- [Что нужно сделать]
a. Определите, соответствует ли отрывку каждое утверждение: (i) свадьбу играли на Крите; (ii) на свадьбе было двести гостей; (iii) дверь мастерской открыли не сразу. Ответьте «да» или «нет» и приведите точную цитату из отрывка, которая это решает.
b. Изложите отрывок в двух предложениях.
c. Продублируйте часть отрывка: начните со слов «- А вчера ….», остановитесь после слов «могу. Я устала.».

Подавляю невольный смешок.
- А вчера …. Ты не представляешь !… Он…помочился из окна на участкового. Забрался на подоконник, открыл окно, спустил штаны и …. Мне пришлось срочно ехать, всю эту историю заминать, платить, договариваться. А у меня вообще-то работа, свои дела, планы. Настя, я больше не могу. Я устала.
Почему-то вспомнила их дивную греческую свадьбу. Двадцать лет назад поэт-песенник был на пике популярности. Человек с талантом, деньгами и фантазией. Предложение будущей жене сделал на смотровой площадке в короне Статуи Свободы. Свадьбу играли на Крите.
130 гостей. Вилла на берегу моря, церемония за фоне заката. Красивое кино.
А сейчас?
Какой-то хоррор.
В общем, оделась и поехала в мастерскую.
Дверь открылась моментально. Будто у дверного глазка меня поджидал.
Обнялись. Засели на тесной, шестиметровой кухне.

Записи для поиска слов и элементов:
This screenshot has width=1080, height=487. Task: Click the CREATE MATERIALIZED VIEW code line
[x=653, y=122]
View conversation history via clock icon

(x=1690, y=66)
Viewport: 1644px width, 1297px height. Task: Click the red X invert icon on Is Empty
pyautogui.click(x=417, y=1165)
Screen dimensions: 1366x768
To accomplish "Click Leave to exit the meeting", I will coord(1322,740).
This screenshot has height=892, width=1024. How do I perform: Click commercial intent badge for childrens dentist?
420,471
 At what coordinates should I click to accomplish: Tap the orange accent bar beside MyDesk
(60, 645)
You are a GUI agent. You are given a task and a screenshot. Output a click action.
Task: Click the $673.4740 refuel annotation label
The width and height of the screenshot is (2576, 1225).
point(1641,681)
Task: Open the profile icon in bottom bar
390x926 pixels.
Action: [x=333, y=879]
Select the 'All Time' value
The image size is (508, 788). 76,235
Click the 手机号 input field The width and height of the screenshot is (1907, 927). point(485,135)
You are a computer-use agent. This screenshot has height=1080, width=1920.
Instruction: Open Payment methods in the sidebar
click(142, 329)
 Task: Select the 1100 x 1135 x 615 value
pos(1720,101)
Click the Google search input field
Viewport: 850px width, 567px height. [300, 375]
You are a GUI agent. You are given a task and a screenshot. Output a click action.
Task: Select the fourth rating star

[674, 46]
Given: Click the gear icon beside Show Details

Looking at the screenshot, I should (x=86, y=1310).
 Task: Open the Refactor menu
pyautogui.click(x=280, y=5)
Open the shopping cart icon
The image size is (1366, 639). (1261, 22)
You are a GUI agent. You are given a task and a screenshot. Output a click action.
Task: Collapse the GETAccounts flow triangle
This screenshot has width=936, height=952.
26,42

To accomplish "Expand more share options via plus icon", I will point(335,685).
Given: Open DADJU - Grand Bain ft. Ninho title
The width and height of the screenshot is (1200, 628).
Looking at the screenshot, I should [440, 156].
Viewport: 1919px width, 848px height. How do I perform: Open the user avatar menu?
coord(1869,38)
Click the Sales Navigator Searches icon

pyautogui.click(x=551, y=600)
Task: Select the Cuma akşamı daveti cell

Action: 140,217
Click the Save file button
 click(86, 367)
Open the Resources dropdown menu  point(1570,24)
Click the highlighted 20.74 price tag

- [Решения задач]
a.
(i) Да: «Свадьбу играли на Крите.»
(ii) Нет: «130 гостей.»
(iii) Нет: «Дверь открылась моментально.»

b. Собеседница рассказывает Насте, что он помочился из окна на участкового, ей пришлось срочно ехать и всё заминать, и она признаётся, что устала. Вспоминается их свадьба на Крите двадцать лет назад, когда поэт-песенник был на пике популярности, а затем следует поездка в мастерскую, где дверь открывается моментально и разговор продолжается на тесной кухне.

c.
- А вчера …. Ты не представляешь !… Он…помочился из окна на участкового. Забрался на подоконник, открыл окно, спустил штаны и …. Мне пришлось срочно ехать, всю эту историю заминать, платить, договариваться. А у меня вообще-то работа, свои дела, планы. Настя, я больше не могу. Я устала.